NOT PJ: Razing the Standard of Government
Bernard Darnton saw some creative writing advice that said, "Write drunk, edit sober." I think he’s half-way there…
Razing the Standard of Government
One of “Bomber” Bradbury's predictions for 2009 is that “Rodney's razor gang will slash and burn while the slash and burn is spun as moderate.” One of my predictions for 2009 is that Bomber will continue talking crap. Whose prediction would you give shorter odds to?
In the real world, Rodney's razor will turn out to be one of those girly razors made of pink plastic with lubricating strips and surrounded by moisturising soap. In fact we probably won't even notice the effects of Rodney's Intuitive Extra-Sensitive Silky-Glide Aphrodite 3000. It will completely avoid irritation and dryness. And John Key will have made sure that it's already blunt. And disposable.
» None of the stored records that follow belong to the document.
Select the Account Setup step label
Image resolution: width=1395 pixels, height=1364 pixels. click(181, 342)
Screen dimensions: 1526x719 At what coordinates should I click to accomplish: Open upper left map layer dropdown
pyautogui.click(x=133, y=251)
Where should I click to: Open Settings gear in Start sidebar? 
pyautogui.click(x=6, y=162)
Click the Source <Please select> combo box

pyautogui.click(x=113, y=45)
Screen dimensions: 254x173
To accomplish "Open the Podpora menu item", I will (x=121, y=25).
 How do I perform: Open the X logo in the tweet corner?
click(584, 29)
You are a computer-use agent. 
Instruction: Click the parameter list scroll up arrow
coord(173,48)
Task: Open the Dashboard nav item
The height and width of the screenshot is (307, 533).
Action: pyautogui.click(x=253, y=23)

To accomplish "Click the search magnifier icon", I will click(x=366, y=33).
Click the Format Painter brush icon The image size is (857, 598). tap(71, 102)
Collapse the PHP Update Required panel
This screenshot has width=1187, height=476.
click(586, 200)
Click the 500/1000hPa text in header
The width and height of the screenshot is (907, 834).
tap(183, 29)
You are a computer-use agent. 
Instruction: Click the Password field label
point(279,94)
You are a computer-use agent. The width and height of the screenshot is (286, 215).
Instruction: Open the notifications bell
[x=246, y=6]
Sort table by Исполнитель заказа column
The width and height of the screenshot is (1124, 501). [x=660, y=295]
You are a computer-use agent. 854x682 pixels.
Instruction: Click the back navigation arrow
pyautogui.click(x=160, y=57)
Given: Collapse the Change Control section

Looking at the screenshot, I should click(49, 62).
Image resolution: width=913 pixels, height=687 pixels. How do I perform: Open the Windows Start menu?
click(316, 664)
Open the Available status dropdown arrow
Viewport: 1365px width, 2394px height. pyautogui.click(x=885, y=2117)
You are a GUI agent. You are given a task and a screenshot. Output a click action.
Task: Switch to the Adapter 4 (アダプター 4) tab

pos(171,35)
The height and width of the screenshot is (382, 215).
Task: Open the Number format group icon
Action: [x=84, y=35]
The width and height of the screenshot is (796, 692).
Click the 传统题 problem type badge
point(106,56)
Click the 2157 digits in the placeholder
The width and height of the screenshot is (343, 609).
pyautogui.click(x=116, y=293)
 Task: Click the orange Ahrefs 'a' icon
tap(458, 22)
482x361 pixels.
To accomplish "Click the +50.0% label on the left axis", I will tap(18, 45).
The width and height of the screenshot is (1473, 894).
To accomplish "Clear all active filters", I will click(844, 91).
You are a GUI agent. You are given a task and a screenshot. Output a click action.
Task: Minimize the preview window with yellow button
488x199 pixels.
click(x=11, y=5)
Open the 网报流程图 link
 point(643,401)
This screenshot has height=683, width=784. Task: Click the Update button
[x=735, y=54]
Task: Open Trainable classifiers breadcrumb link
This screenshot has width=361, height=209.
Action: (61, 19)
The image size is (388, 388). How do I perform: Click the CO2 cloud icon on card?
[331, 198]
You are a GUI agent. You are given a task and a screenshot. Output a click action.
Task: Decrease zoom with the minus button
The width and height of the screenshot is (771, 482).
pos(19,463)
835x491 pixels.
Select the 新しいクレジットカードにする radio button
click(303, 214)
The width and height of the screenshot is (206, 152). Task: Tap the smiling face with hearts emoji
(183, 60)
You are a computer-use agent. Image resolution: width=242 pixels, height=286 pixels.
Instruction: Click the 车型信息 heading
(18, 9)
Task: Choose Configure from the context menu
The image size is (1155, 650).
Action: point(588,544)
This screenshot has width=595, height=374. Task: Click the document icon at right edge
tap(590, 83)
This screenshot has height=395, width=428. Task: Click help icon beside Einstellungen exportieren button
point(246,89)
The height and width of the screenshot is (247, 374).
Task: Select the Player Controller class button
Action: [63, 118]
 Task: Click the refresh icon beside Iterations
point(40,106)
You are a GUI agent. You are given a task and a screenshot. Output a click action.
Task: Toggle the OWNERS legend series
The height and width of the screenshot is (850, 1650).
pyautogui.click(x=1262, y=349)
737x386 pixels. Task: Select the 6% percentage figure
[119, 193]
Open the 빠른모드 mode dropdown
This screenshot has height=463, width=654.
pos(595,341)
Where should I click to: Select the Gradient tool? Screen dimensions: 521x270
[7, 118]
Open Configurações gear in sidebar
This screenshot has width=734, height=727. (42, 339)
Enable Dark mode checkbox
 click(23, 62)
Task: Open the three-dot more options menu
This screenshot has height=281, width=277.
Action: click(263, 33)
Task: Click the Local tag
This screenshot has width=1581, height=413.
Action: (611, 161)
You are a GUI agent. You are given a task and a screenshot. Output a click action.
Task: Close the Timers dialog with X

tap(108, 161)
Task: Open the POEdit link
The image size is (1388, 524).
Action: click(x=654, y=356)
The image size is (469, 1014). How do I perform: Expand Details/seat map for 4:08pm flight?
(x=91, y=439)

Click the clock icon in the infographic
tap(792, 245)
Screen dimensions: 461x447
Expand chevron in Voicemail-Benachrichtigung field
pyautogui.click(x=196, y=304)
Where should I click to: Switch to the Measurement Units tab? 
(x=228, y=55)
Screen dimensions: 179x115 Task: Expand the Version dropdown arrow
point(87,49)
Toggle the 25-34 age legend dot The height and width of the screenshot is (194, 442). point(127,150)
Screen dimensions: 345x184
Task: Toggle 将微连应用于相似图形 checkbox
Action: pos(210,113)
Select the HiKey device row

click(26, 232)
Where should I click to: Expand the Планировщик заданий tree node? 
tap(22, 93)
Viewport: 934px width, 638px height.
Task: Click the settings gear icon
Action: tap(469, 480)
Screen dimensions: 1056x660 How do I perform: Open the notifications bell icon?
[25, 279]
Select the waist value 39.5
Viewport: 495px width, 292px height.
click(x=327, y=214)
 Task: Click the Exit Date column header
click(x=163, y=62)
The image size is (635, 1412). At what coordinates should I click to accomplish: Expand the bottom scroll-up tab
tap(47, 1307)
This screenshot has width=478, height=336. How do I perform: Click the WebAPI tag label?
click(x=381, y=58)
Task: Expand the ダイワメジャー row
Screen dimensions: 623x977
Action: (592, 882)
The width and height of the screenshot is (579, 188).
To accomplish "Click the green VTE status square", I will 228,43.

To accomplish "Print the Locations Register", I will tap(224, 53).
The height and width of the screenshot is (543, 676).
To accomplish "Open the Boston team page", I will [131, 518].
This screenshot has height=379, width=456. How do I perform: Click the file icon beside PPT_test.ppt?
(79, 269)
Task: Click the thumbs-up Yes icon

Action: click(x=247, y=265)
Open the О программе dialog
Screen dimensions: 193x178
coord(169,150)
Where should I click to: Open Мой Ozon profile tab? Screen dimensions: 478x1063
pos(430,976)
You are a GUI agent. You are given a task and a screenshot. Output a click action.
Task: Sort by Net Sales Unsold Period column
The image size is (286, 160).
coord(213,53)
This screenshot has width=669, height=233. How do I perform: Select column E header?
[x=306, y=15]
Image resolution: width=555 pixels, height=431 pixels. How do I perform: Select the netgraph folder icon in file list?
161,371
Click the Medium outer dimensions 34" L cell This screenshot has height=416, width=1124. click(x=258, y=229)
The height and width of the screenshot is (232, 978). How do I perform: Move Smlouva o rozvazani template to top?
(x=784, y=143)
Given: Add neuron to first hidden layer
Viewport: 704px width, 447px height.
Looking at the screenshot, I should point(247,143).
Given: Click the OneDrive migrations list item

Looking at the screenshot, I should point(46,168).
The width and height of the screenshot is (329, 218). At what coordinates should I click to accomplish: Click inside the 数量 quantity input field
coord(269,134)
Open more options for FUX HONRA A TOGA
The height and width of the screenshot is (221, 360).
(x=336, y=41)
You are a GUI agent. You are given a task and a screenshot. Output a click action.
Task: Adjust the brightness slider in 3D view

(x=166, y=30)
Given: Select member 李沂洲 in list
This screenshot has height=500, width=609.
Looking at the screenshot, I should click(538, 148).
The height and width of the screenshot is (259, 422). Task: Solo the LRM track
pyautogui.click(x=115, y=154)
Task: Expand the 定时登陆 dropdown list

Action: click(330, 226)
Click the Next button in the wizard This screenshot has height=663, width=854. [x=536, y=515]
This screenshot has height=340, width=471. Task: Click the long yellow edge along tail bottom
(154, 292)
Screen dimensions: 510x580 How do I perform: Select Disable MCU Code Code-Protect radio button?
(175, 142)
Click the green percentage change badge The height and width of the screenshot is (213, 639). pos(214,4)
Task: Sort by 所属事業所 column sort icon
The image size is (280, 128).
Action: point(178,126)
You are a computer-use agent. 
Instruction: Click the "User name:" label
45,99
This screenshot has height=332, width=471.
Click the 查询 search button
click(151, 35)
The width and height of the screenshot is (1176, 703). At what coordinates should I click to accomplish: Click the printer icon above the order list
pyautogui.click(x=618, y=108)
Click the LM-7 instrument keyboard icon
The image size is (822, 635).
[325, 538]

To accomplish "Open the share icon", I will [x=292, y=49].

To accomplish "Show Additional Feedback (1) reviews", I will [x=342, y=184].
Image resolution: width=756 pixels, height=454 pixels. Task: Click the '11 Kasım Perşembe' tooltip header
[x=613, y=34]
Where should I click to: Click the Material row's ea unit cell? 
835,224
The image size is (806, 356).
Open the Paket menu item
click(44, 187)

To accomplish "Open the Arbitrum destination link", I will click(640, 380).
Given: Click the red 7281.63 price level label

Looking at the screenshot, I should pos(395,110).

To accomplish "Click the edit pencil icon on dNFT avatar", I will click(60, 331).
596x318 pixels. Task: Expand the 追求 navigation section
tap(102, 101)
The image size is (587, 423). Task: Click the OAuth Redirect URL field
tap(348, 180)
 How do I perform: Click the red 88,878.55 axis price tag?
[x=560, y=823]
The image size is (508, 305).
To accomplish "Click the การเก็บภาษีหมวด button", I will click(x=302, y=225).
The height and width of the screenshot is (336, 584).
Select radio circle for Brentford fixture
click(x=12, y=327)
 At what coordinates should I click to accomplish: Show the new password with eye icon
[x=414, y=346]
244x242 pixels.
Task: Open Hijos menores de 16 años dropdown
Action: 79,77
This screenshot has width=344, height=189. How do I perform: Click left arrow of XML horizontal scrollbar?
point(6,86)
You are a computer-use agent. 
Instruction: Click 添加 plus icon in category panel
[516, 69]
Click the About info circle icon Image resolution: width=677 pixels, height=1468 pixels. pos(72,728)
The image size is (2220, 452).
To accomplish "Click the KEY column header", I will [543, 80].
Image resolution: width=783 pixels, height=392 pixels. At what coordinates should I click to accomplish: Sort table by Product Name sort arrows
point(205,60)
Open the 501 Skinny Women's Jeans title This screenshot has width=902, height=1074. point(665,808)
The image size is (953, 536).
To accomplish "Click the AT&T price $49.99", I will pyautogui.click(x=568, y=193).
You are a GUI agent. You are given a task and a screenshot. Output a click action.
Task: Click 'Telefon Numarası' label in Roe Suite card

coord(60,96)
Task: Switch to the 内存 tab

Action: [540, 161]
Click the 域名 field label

This isn't meant as a criticism of Rodney Hide. Given the chance he would undoubtedly prefer something more effective. Metrosexual transformation is one thing but surely underneath the wheat-germ exfoliant and the alpha-pro-retinol eyelid cream there's still a red-blooded IRD-basher. No, this is the sad reality of life as one of several minor coalition partners. If Rodney suggested anything remotely worthwhile, National would vote with the Māori Party – and Pita Sharples is a man not fond of razors. There's a man who should get a haircut (and get a real job).
Digressing for a moment back to the Aphrodite 3000 and its supermarket-shelf siblings... There are about two hundred different types of razors these days in four hundred unnatural colours, made of all sorts of post-Space Age nanotechnology clever-bugger plastics to flex and mould to your contours (or something). There are dozens of new models every year. Who designs them all?
Nobody goes through school, diligently attending to his geometry homework (assuming such a thing still happens), hoping to be a disposable-razor designer. My guess is that lots of people want to be Formula-1 racing car designers. And then they apply to design school to hone the skills required of a cutting edge automotive design legend, dreaming of the back-handed compliment from Jeremy Clarkson.
And because of the free-student-loans bums-on-seats tertiary education system they all get in. No matter that the actual number of Formula-1 racing car designers required annually in New Zealand is bugger all. Well, less actually. Zero. The number of vapid airheads who want to be fashion designers is infinite. The number of vapid airheads who want to learn how to operate a sewing machine is bugger all. Well, less actually.
So the number of schools catering to misguided dreamers spending other people’s money multiplies. Arts colleges probably turn out hundreds of deflated designers who don't end up creating the new MacLaren or MacBook; they get shunted instead into the disposable razor industry or its soul-mate, the bloody-stupid-toothbrush industry: “If we put the bristles in upside-down it could trim your nose hair and read your horoscope too!”
We don't need Rodney “Hydroxy replenishing derma-scrub” Hide's emasculated razor gang. We need Rodney “Leatherface” Hide's chainsaw massacre. There are four hundred and god-knows-how-many government ministries, departments, offices, agencies, bureaus, commissions, boards, tribunals, registrars, and authorities out there. Any that can't be named by ten percent of voters should be closed tomorrow. Those that everybody's heard of, like the Ministry of Education, should have all the obviously useless crap like toothbrush design colleges trimmed forthwith.